La dinamica esatta dell'incidente è ancora tutta da ricostruire, affidata alle indagini della polizia stradale di Vasto e della procura della repubblica che ha aperto un'inchiesta. In base alle prime testimonianze raccolte dagli agenti pare che, a un certo punto, il conducente delle autolinee Di Fonzo, 37 anni, di Scerni come la donna ferita, descritto dai colleghi come persona esperta, ha messo in moto. Non si sa ancora per quale motivo, se per una manovra errata o un problema meccanico, il bus, anziché muoversi in retromarcia dallo stallo, ha fatto uno scatto in avanti, avviandosi senza controllo.
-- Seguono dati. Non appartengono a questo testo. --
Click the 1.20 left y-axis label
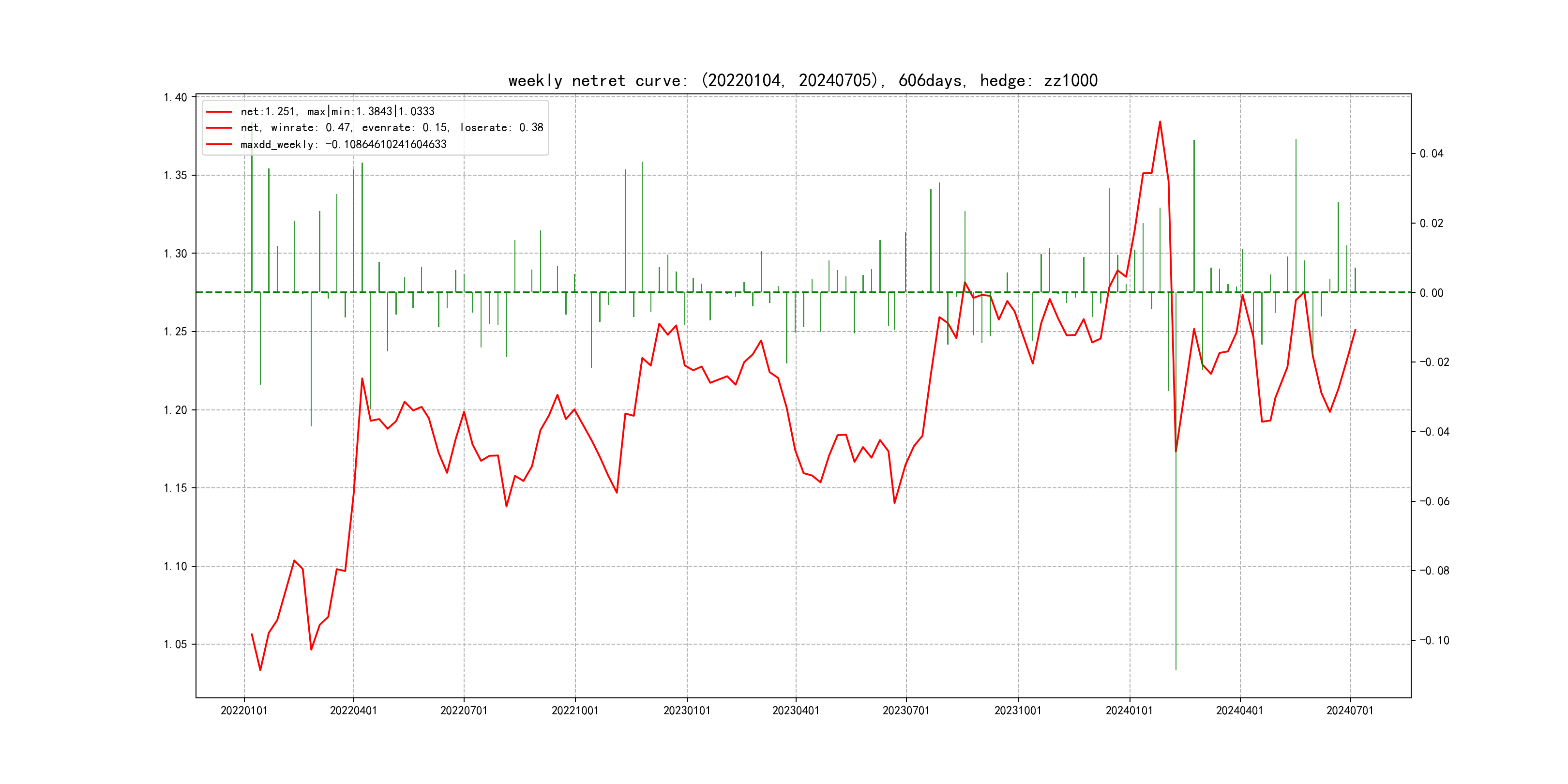The width and height of the screenshot is (1568, 784). [x=175, y=410]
Questione di secondi e il pullman era già sulla banchina riservata ai passeggeri, senza che alcuno riuscisse a fermarlo. Nella sua breve ma raggelante avanzata, il bus ha travolto Giuseppina Sabatini, che non ha fatto in tempo a evitare l'investimento e abbattuto la pensilina in acciaio e plexiglass che, in ogni caso, ha arrestato la marcia del mezzo. Per un pelo non ci sono stati altri feriti tra i passeggeri in attesa che, sbigottiti, hanno assistito impotenti alla scena. Mani nei capelli, disperato, è stato il conducente del bus, al limite dello shock, a prestare i primi soccorsi alla donna, mentre sul luogo dell'incidente accorrevano, con i curiosi, polizia, protezione civile e carabinieri.
Dolorante ma vigile, l'anziana è stata raggiunta da un'ambulanza del 118 che l'ha trasportata al San Pio da Pietrelcina: sottoposta nel pomeriggio a un delicato intervento chirurgico per la riduzione delle fratture, la donna è in prognosi riservata, ma non pare correre pericolo di vita. Al terminal l'area dell'incidente è stata transennata e il bus messo sotto sequestro. La perizia disposta dalla magistratura dovrà stabilire cause e responsabilità del grave episodio. Per ora s'indaga per lesioni colpose e danneggiamento. Sul sedile divelto dal bus, fino a tardi, c'erano ancora le buste della spesa della pensionata ferita. Tra i primi ad accorrere al suo capezzale sono stati i dirigenti delle autolinee Di Fonzo, scossi per l'accaduto e decisi a fare chiarezza sull'incidente, il primo di questa gravità al capolinea di via Conti Ricci.